Dengan meraih 60 persen suara pada pemilu 2009, Susilo Bambang Yudhoyono(SBY) terpilih kembali menjadi presiden untuk periode kedua. SBY yang memilih berpisah dengan Jusuf Kalla (JK), lalu menggaet mantan direktur Bank Indonesia Boediono, terbukti masih terlalu tangguh bagi lawan-lawan politiknya. Pasangan ini menang hanya dalam pemilihan satu putaran saja.

Pada masa pemerintahan periode pertama, secara terang-terangan SBY-JK berbagi tugas. SBY mengurus soal kenegaraan, termasuk  diantaranya soal pertahanan keamanan, korupsi, dan hubungan luar negeri, JK lebih fokus pada pembangunan ekonomi. SBY yang terkesan peragu dan tak banyak bicara, sementara JK sebagai penyeimbang memiliki karakter ceplas-ceplos dan cepat mengambil keputusan.

Selama 2004-2009, ada sejumlah kemajuan dalam pertumbuhan ekonomi makro.
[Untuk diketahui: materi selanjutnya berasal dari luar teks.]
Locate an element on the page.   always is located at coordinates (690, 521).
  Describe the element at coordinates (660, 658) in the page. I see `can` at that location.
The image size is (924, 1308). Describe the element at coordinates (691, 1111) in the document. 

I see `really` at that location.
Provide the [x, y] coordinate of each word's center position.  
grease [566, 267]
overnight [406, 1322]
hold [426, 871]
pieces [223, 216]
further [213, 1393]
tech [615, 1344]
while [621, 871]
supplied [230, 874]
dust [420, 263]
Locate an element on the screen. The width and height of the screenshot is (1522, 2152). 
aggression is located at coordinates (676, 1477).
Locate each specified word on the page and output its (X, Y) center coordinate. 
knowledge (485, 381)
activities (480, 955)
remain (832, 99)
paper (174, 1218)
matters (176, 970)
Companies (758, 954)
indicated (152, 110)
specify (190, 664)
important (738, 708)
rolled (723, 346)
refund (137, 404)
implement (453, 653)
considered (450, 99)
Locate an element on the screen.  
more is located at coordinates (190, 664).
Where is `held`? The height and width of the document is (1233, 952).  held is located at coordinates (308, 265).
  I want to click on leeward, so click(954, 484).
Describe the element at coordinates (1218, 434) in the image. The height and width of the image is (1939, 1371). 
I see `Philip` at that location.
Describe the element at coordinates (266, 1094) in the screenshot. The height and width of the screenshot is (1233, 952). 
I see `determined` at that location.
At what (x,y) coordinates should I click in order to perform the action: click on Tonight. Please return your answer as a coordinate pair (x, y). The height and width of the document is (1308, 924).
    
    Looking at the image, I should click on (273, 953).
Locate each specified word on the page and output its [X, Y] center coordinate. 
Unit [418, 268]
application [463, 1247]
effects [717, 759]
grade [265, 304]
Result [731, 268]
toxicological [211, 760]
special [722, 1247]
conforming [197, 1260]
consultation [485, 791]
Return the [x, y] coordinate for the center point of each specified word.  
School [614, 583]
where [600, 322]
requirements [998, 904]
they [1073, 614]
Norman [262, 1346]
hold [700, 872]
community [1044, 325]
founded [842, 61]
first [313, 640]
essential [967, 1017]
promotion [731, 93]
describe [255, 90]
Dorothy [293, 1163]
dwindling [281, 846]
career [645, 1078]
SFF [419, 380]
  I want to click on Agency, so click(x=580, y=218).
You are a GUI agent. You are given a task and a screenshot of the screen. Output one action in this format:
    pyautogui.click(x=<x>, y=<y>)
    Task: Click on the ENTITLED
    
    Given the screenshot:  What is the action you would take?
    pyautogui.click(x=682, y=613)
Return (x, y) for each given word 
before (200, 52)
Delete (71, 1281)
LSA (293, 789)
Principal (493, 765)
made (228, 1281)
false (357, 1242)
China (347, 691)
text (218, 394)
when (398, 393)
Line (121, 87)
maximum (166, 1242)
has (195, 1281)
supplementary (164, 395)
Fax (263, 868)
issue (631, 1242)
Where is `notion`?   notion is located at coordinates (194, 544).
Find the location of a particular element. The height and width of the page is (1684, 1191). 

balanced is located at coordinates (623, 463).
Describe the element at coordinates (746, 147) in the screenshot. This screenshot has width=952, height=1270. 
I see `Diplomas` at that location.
SBY cukup sukses menjaga kestabilan inflasi yang ditargetkan rata-rata tidak melebihi 6 % atau tetap terjaga di level satu digit. Meski pada tahun 2005 sempat mencapai 17% dan nilai tukar Rp 13.000 per dolar AS, namun secara keseluruhan kondisi makro perekonomian relatif terjaga. Sejak tahun 2006 hingga 2009, nilai tukar rupiah relatif stabil, berada pada tingkat Rp 9.000- Rp 11.000 per dolar AS.

SBY mengklaim berdasarkan data Biro Pusat Statistik (BPS) terjadi penurunan angka kemiskinan, tapi di sisi lain jumlah pengangguran justru semakin bertambah. Ada semacam anomali dalam hasil yang didapat, seharusnya dengan ekonomi makro yang stabil, inflasi yang terjaga, pertumbuhan ekonomi yang stabil, bisa menekan angka pengangguran.

Sejumlah pengamat ekonomi mengatakan, penyebabnya adalah pencapaian sektor makro ekonomi ternyata tidak mampu menjangkau sisi-sisi mikro ekonomi yang selama ini menjadi daya dorong perekonomian tanah air. Dengan kata lain, sektor ekonomi kecil dan menengah masih belum mendapatkan perhatian serius dari pemerintah.

Kemudian sektor pertanian yang merupakan mayoritas di tanah air juga tidak banyak tersentuh. Subsidi pertanian justru menjadi komponen anggaran negara yang jumlahnya paling kecil.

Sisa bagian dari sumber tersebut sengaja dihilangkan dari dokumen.